◆ Records provided ◆
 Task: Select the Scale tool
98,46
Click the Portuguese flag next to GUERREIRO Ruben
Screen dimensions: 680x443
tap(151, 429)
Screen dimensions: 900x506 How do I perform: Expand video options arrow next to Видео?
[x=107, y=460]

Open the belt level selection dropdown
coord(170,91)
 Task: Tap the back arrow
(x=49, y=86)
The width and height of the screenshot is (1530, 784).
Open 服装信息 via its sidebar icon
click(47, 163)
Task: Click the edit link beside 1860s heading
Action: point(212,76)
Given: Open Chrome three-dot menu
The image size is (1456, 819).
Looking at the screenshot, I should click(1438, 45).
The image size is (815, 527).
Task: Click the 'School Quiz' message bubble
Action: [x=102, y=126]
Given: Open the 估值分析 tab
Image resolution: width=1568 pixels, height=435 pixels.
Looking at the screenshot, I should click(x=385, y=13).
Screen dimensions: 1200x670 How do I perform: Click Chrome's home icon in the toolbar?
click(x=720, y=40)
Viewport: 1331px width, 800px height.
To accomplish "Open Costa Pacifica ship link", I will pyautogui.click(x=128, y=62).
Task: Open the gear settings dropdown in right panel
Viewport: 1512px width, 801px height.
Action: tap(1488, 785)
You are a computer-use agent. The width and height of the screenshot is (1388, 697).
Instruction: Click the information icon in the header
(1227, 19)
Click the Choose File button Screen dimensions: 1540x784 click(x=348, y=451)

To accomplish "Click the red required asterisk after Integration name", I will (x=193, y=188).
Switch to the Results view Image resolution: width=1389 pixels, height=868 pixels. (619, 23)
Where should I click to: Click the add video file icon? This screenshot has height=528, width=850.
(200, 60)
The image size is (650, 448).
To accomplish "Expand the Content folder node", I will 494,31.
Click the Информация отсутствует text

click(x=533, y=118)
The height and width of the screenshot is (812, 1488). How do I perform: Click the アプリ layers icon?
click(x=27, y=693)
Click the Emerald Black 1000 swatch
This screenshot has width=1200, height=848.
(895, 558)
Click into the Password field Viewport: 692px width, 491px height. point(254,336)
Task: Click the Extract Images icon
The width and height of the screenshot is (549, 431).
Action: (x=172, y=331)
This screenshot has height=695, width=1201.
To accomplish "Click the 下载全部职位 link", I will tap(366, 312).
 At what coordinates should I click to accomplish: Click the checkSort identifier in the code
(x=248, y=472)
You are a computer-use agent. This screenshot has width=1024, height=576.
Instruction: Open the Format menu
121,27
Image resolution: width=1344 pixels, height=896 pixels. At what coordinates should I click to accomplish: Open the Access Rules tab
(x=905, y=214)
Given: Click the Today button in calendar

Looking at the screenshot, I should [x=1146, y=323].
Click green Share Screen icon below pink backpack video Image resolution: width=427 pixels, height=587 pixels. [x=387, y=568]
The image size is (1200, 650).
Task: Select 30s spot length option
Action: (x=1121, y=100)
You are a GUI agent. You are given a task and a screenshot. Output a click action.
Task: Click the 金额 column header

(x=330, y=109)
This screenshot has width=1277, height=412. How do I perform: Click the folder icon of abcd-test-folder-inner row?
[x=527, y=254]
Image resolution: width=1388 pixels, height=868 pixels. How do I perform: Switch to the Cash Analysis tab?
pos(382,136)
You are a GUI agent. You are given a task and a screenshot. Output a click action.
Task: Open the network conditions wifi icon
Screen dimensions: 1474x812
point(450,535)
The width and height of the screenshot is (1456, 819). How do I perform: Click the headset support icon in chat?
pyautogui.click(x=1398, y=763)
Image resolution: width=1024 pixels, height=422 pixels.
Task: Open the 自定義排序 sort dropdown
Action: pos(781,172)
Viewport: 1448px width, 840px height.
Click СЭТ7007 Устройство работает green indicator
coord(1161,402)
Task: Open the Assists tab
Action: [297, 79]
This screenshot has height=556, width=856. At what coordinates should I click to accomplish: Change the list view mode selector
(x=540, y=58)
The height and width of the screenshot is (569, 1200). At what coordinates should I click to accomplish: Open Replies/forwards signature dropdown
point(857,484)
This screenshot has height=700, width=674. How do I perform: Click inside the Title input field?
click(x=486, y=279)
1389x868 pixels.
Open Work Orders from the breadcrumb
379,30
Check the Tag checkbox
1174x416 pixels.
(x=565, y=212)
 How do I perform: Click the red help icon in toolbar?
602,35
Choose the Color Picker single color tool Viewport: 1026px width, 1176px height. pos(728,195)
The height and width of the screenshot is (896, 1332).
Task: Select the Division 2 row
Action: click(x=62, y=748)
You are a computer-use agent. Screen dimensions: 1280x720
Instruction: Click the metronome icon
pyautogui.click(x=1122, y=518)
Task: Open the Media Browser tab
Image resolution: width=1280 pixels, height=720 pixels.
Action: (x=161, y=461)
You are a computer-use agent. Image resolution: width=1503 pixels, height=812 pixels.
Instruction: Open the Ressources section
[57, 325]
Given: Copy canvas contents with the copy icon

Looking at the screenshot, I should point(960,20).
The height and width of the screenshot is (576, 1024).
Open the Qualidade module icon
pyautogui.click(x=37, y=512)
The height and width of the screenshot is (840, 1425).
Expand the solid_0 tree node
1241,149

◆ Short exercise ◆
Reproduce all of the records above, changing every instance of "computer-use agent" to "GUI automation agent" and keeping the rest of each line intact.

◆ Task result ◆
 Task: Select the Scale tool
98,46
Click the Portuguese flag next to GUERREIRO Ruben
Screen dimensions: 680x443
tap(151, 429)
Screen dimensions: 900x506 How do I perform: Expand video options arrow next to Видео?
[x=107, y=460]

Open the belt level selection dropdown
coord(170,91)
 Task: Tap the back arrow
(x=49, y=86)
The width and height of the screenshot is (1530, 784).
Open 服装信息 via its sidebar icon
click(47, 163)
Task: Click the edit link beside 1860s heading
Action: point(212,76)
Given: Open Chrome three-dot menu
The image size is (1456, 819).
Looking at the screenshot, I should click(1438, 45).
The image size is (815, 527).
Task: Click the 'School Quiz' message bubble
Action: [x=102, y=126]
Given: Open the 估值分析 tab
Image resolution: width=1568 pixels, height=435 pixels.
Looking at the screenshot, I should click(x=385, y=13).
Screen dimensions: 1200x670 How do I perform: Click Chrome's home icon in the toolbar?
click(x=720, y=40)
Viewport: 1331px width, 800px height.
To accomplish "Open Costa Pacifica ship link", I will pyautogui.click(x=128, y=62).
Task: Open the gear settings dropdown in right panel
Viewport: 1512px width, 801px height.
Action: tap(1488, 785)
You are a GUI automation agent. The width and height of the screenshot is (1388, 697).
Instruction: Click the information icon in the header
(1227, 19)
Click the Choose File button Screen dimensions: 1540x784 click(x=348, y=451)

To accomplish "Click the red required asterisk after Integration name", I will (x=193, y=188).
Switch to the Results view Image resolution: width=1389 pixels, height=868 pixels. (619, 23)
Where should I click to: Click the add video file icon? This screenshot has height=528, width=850.
(200, 60)
The image size is (650, 448).
To accomplish "Expand the Content folder node", I will 494,31.
Click the Информация отсутствует text

click(x=533, y=118)
The height and width of the screenshot is (812, 1488). How do I perform: Click the アプリ layers icon?
click(x=27, y=693)
Click the Emerald Black 1000 swatch
This screenshot has width=1200, height=848.
(895, 558)
Click into the Password field Viewport: 692px width, 491px height. point(254,336)
Task: Click the Extract Images icon
The width and height of the screenshot is (549, 431).
Action: (x=172, y=331)
This screenshot has height=695, width=1201.
To accomplish "Click the 下载全部职位 link", I will tap(366, 312).
 At what coordinates should I click to accomplish: Click the checkSort identifier in the code
(x=248, y=472)
You are a GUI automation agent. This screenshot has width=1024, height=576.
Instruction: Open the Format menu
121,27
Image resolution: width=1344 pixels, height=896 pixels. At what coordinates should I click to accomplish: Open the Access Rules tab
(x=905, y=214)
Given: Click the Today button in calendar

Looking at the screenshot, I should [x=1146, y=323].
Click green Share Screen icon below pink backpack video Image resolution: width=427 pixels, height=587 pixels. [x=387, y=568]
The image size is (1200, 650).
Task: Select 30s spot length option
Action: (x=1121, y=100)
You are a GUI agent. You are given a task and a screenshot. Output a click action.
Task: Click the 金额 column header

(x=330, y=109)
This screenshot has width=1277, height=412. How do I perform: Click the folder icon of abcd-test-folder-inner row?
[x=527, y=254]
Image resolution: width=1388 pixels, height=868 pixels. How do I perform: Switch to the Cash Analysis tab?
pos(382,136)
You are a GUI agent. You are given a task and a screenshot. Output a click action.
Task: Open the network conditions wifi icon
Screen dimensions: 1474x812
point(450,535)
The width and height of the screenshot is (1456, 819). How do I perform: Click the headset support icon in chat?
pyautogui.click(x=1398, y=763)
Image resolution: width=1024 pixels, height=422 pixels.
Task: Open the 自定義排序 sort dropdown
Action: pos(781,172)
Viewport: 1448px width, 840px height.
Click СЭТ7007 Устройство работает green indicator
coord(1161,402)
Task: Open the Assists tab
Action: [297, 79]
This screenshot has height=556, width=856. At what coordinates should I click to accomplish: Change the list view mode selector
(x=540, y=58)
The height and width of the screenshot is (569, 1200). At what coordinates should I click to accomplish: Open Replies/forwards signature dropdown
point(857,484)
This screenshot has height=700, width=674. How do I perform: Click inside the Title input field?
click(x=486, y=279)
1389x868 pixels.
Open Work Orders from the breadcrumb
379,30
Check the Tag checkbox
1174x416 pixels.
(x=565, y=212)
 How do I perform: Click the red help icon in toolbar?
602,35
Choose the Color Picker single color tool Viewport: 1026px width, 1176px height. pos(728,195)
The height and width of the screenshot is (896, 1332).
Task: Select the Division 2 row
Action: click(x=62, y=748)
You are a GUI automation agent. Screen dimensions: 1280x720
Instruction: Click the metronome icon
pyautogui.click(x=1122, y=518)
Task: Open the Media Browser tab
Image resolution: width=1280 pixels, height=720 pixels.
Action: (x=161, y=461)
You are a GUI automation agent. Image resolution: width=1503 pixels, height=812 pixels.
Instruction: Open the Ressources section
[57, 325]
Given: Copy canvas contents with the copy icon

Looking at the screenshot, I should point(960,20).
The height and width of the screenshot is (576, 1024).
Open the Qualidade module icon
pyautogui.click(x=37, y=512)
The height and width of the screenshot is (840, 1425).
Expand the solid_0 tree node
1241,149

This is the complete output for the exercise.